El niño no respondió, pero el padre corrió a prepararle remedios con barro y tabaco.

Era sin duda una picadura de mosquito, pero el padre sintió que tenía que darle importancia.

—¡Pobre hijo... lo que le vino a pasar... Ahora no más viene tu madre... Ya no puede tardar... Fue a acompañar a Marcela hasta la barrera.

El niño ya no estaba allí, de tanto llorar se había quedado ausente y sólo sus lágrimas llegaban a tocarlo.

—¡Dionisio! ¡Dionisio! —llamó a gritos la madre.

—¡Voy! ¡Voy! —respondió el niño, corriendo hacia ella.

—Buenas, doña Eugenia...

—La madre, que estaba lavando a la sombra del sauce, oyó el saludo pero no le contestó, se hizo la sorda. Sucede que la vecina le tiró una piedra a Dionisio cuando intentó robarle unos duraznos que asomaban por el cerco.

—Aquí estoy mamá.

—Vas a ir a lo de doña Gerónima a pedirle unas hojas de tilo.

—Sí, mamá.

—Y no te demores.

—No, mamá.

También las imágenes de las hojas de tilo, del cordero que baló entonces en la puerta del rancho de lata, del brasero encendido en el patio de tierra y las del vestido granate de doña Gerónima, vivieron con el niño, perdido por los rincones, horas enteras, compactas de secretos, hasta que no fueron más que un aire en el aire y el viento barrió con ellas.

Una noche de luna, de una luna grande y blanca como la vieja palangana llena de agua, Maximiliano entró corriendo de la calle, con una respiración entrecortada, que apenas si lo dejaba hablar:

—¡Papá! ¡Papá!

—¿Qué, hijo?

—La vaca no se puede mover.

Allá corrieron todos. Se dejaron caer de rodillas para estar más junto a ella. Tenía una cosa extraña, y sus venas hinchadas, su baba espesa y su calor húmedo y pegajoso llenaron de lágrimas los ojos de Dionisio que, aunque sus hermanos trataron de ocultárselo, vio el ternerito que estaba mitad adentro y mitad afuera. El padre, después de intentar en vano comunicarle su pulso, permaneció con aire de no entendérselas, sin poder hacer pie en las palabras, humilde, casi al borde del llanto, y la vaca muerta quedó allí, abriendo para el niño una puerta al paso de lo desconocido.

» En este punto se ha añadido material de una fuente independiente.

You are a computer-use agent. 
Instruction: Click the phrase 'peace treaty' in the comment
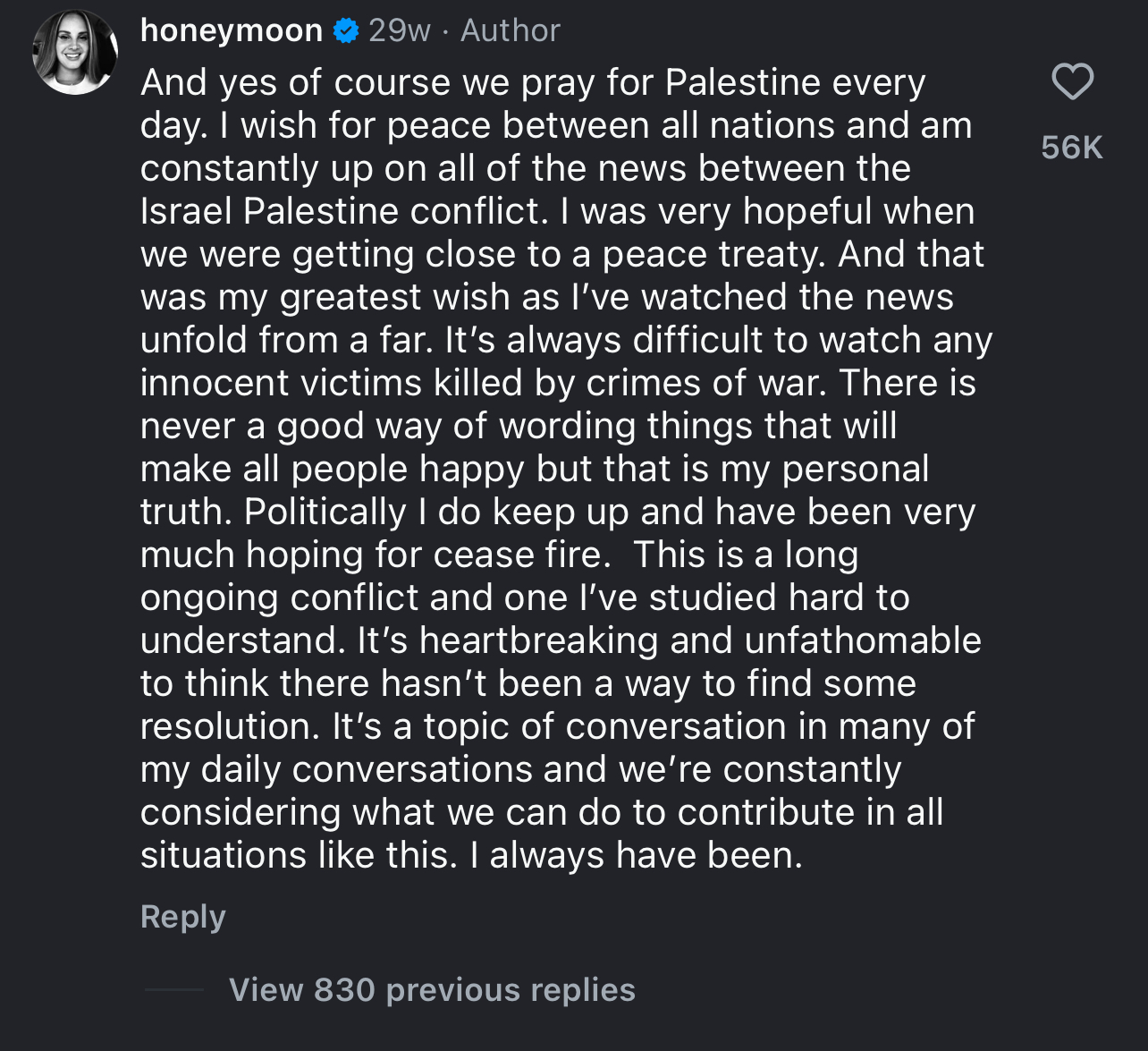pos(714,255)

Se hallaban haciendo el camino de vuelta cuando cruzó un ferrocarril a una velocidad increíble, como nunca; pero la vaca muerta estaba hundida en el fondo de todas las cosas.

—Kikirikí. ..

El niño escuchaba el canto del gallo al despuntar el día.

—Kikirikí. . .

Siempre y por primera vez despertaba el niño.

—Kikirikí. . .

En la madreselva, en el sauce, en el banquito de pino blanco, también en la escoba verde de chilcas, la vaca muerta seguía mugiendo más fuerte que antes, como jamás mugió una vaca.

—Kikirikí...

Siempre y por primera vez se levantaba el niño:

—Buen día, la bendición?

—Dios lo haga un santo.

Siempre y por primera vez oía el temblor de un objeto al caer al suelo.

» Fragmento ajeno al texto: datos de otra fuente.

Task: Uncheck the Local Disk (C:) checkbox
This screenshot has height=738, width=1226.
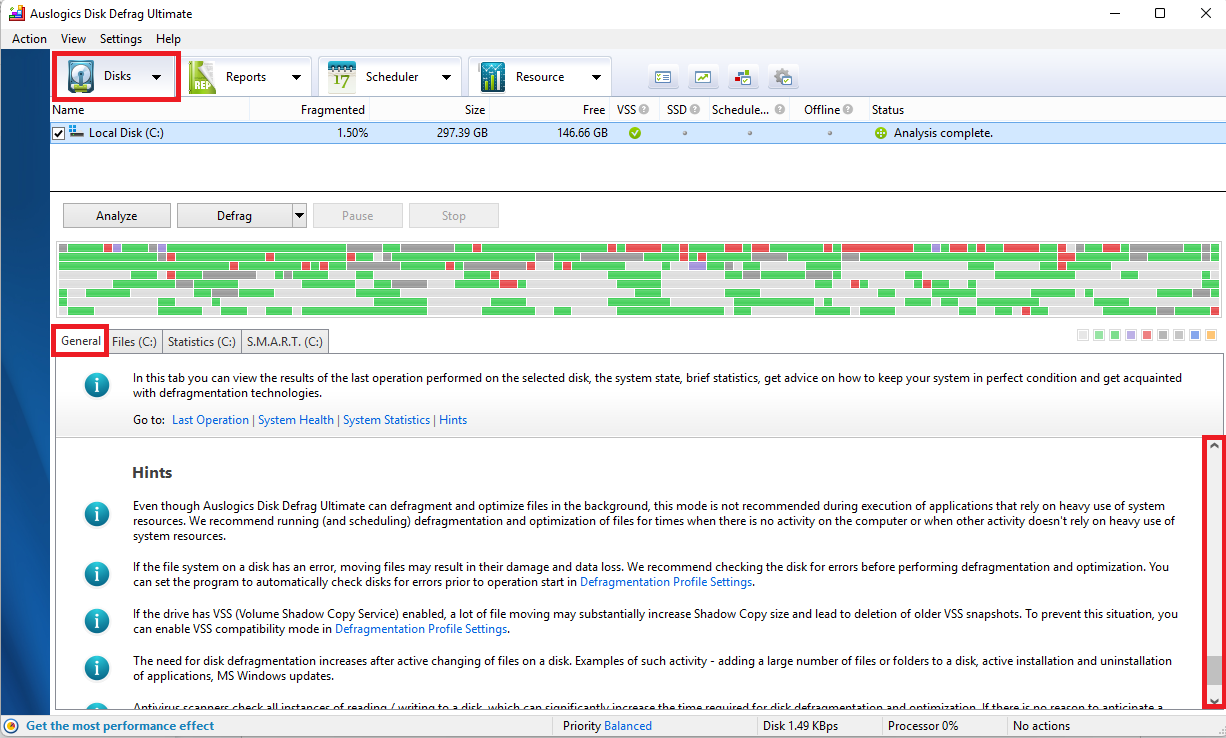Action: coord(59,133)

—¿Sonaba así la cuchara, o es que la hizo sonar Juan Carlos?

Siempre y por primera vez llegaban las cosas para el niño.

Y de aquí que Dionisio, al entrar tres de sus hermanos, levantara la cabeza y sonriera inusitadamente y viera los pies llenos de barro de uno de ellos y le pareciera que así no los había visto nunca, y se hiciera una pregunta para cada cosa aquella mañana.

—¿Por qué a veces se miran? ¿Y por qué esos colores?

Siempre y por primera vez terminaban los días y las noches, y empezaban de nuevo siempre y por primera vez.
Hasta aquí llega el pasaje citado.